━━━ Recorded information ━━━
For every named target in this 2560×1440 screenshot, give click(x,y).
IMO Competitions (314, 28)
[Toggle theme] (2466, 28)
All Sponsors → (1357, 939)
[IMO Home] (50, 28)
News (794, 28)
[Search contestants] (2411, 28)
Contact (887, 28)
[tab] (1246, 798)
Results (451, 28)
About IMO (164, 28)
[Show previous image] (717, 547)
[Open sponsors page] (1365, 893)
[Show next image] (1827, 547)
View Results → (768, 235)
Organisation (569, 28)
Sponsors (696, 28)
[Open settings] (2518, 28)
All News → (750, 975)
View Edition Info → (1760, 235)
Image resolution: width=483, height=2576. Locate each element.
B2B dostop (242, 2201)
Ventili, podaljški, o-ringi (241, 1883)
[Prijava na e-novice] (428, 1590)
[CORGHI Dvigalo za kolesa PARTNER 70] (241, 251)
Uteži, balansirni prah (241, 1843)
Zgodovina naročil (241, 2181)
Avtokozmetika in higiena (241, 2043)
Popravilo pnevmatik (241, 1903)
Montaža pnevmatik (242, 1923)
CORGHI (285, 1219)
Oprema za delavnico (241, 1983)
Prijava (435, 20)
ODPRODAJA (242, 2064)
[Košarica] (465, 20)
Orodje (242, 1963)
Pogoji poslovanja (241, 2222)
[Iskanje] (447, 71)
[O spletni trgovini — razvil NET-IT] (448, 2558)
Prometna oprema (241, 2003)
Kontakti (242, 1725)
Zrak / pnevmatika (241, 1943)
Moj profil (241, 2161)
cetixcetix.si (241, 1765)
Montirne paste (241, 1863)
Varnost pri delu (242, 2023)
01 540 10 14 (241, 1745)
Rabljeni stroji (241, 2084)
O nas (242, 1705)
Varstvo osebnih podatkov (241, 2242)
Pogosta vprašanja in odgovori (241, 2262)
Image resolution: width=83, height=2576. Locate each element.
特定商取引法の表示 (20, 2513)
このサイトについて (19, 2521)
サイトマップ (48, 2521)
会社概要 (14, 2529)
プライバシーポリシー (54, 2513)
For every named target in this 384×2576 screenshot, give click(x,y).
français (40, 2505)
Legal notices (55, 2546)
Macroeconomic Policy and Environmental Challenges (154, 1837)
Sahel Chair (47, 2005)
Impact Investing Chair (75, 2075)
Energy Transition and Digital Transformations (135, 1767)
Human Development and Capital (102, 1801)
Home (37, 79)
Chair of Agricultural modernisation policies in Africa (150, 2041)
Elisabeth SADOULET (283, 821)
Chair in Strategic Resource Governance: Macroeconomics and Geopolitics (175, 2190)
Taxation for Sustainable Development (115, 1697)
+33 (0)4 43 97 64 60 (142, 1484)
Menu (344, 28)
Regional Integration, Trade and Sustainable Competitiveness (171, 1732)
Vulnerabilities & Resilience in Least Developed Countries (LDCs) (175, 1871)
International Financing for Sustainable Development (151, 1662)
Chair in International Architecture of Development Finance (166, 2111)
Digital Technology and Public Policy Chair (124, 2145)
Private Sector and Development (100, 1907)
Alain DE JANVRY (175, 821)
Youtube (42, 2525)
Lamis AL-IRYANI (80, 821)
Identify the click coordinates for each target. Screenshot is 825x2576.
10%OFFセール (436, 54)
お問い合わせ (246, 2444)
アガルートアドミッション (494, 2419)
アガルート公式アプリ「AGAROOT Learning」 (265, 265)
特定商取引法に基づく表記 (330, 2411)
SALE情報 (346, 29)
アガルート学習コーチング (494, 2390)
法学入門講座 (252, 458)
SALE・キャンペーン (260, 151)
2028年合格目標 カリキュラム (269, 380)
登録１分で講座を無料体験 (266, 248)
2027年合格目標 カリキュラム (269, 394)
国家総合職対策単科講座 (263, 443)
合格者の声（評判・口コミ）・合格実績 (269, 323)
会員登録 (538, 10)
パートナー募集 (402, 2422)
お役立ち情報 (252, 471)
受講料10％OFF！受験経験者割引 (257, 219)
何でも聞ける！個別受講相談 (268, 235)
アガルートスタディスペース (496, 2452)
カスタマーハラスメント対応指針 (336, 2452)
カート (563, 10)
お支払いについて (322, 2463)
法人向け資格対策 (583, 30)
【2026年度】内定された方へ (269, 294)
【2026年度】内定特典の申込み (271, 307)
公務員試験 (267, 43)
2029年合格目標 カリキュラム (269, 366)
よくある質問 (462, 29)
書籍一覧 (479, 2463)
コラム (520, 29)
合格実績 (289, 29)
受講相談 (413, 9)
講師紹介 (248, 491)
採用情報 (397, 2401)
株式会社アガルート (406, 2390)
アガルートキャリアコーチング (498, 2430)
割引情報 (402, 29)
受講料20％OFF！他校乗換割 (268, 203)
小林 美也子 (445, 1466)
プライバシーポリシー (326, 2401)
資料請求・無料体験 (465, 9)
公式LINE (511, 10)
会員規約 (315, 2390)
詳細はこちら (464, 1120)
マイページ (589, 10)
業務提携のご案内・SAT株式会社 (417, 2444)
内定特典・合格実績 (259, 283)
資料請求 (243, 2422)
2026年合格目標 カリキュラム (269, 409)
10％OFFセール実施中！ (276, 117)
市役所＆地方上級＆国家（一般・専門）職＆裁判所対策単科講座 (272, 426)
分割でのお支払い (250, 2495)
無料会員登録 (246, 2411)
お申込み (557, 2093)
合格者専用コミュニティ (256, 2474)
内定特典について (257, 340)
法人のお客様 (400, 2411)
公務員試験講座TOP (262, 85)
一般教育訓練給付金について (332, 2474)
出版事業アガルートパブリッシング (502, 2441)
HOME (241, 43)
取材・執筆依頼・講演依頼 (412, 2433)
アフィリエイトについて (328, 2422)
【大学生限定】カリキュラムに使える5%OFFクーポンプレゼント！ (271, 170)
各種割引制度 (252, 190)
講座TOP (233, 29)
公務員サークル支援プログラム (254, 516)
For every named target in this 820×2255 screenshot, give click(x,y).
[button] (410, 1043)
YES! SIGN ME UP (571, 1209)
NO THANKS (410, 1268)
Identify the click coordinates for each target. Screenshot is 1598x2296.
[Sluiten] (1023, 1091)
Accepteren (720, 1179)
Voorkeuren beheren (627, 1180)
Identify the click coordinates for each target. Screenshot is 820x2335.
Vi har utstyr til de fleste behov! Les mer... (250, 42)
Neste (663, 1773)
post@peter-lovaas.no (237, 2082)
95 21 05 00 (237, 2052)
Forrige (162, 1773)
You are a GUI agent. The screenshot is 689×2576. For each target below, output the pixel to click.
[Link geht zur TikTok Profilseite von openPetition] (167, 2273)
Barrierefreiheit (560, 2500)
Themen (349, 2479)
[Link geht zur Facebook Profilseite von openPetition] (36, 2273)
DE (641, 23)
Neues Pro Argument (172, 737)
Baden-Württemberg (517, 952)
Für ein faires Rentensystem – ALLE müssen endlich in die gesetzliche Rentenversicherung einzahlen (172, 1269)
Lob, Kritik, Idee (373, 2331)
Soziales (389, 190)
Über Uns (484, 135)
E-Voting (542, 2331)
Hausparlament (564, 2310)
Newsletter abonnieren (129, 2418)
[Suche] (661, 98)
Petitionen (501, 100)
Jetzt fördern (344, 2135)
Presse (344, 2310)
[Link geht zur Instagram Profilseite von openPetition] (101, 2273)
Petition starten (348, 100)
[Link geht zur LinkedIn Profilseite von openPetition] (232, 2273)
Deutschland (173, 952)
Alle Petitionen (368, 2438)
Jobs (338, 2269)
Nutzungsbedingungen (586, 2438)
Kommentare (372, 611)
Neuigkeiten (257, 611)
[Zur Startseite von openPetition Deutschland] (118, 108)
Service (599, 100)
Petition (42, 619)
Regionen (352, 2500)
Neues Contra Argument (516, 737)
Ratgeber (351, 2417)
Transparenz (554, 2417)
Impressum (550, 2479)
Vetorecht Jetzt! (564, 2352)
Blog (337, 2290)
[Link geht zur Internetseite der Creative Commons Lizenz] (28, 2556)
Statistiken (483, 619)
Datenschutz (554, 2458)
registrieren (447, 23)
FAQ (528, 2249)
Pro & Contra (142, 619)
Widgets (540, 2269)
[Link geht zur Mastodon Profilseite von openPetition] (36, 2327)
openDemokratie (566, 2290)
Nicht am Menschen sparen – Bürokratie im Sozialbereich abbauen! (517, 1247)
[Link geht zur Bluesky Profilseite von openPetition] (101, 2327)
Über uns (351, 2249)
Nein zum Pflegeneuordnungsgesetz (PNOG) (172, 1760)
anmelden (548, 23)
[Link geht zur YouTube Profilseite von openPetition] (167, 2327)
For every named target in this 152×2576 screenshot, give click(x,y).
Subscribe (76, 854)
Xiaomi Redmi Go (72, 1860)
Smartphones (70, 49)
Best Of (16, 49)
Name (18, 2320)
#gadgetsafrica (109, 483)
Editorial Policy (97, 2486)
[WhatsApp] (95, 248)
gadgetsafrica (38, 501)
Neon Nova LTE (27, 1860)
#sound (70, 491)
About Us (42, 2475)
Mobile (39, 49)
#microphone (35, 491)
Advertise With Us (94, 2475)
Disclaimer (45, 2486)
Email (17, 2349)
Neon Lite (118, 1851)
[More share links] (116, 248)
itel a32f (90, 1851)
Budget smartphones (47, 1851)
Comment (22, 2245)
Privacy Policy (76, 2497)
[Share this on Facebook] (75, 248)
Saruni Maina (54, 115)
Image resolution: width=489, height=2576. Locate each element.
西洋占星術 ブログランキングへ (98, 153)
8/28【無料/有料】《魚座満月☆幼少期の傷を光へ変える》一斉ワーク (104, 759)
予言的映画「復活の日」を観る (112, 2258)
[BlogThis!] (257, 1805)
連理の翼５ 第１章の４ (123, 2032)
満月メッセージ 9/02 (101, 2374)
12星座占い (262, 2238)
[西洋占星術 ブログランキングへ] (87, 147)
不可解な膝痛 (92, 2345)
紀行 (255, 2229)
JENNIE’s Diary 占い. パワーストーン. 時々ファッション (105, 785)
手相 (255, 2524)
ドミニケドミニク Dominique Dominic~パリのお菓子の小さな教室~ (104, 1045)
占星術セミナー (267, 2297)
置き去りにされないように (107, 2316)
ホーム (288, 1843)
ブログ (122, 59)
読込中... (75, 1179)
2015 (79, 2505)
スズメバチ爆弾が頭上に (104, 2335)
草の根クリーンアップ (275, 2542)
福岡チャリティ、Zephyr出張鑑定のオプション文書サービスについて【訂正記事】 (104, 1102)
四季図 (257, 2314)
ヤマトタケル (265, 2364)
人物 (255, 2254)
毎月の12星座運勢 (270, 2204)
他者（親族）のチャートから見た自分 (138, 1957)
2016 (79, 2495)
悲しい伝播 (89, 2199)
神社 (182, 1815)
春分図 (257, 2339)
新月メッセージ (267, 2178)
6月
━━━
• [Task]
The range runs from the line above containing "Private Sector and Development (100, 1907)" to the line containing "よくある質問 (462, 29)", inclusive. Restate those lines word for word and no others.

• [The completed task]
Private Sector and Development (100, 1907)
Alain DE JANVRY (175, 821)
Youtube (42, 2525)
Lamis AL-IRYANI (80, 821)
Identify the click coordinates for each target. Screenshot is 825x2576.
10%OFFセール (436, 54)
お問い合わせ (246, 2444)
アガルートアドミッション (494, 2419)
アガルート公式アプリ「AGAROOT Learning」 (265, 265)
特定商取引法に基づく表記 (330, 2411)
SALE情報 (346, 29)
アガルート学習コーチング (494, 2390)
法学入門講座 (252, 458)
SALE・キャンペーン (260, 151)
2028年合格目標 カリキュラム (269, 380)
登録１分で講座を無料体験 (266, 248)
2027年合格目標 カリキュラム (269, 394)
国家総合職対策単科講座 (263, 443)
合格者の声（評判・口コミ）・合格実績 (269, 323)
会員登録 (538, 10)
パートナー募集 (402, 2422)
お役立ち情報 (252, 471)
受講料10％OFF！受験経験者割引 (257, 219)
何でも聞ける！個別受講相談 (268, 235)
アガルートスタディスペース (496, 2452)
カスタマーハラスメント対応指針 (336, 2452)
カート (563, 10)
お支払いについて (322, 2463)
法人向け資格対策 (583, 30)
【2026年度】内定された方へ (269, 294)
【2026年度】内定特典の申込み (271, 307)
公務員試験 (267, 43)
2029年合格目標 カリキュラム (269, 366)
よくある質問 (462, 29)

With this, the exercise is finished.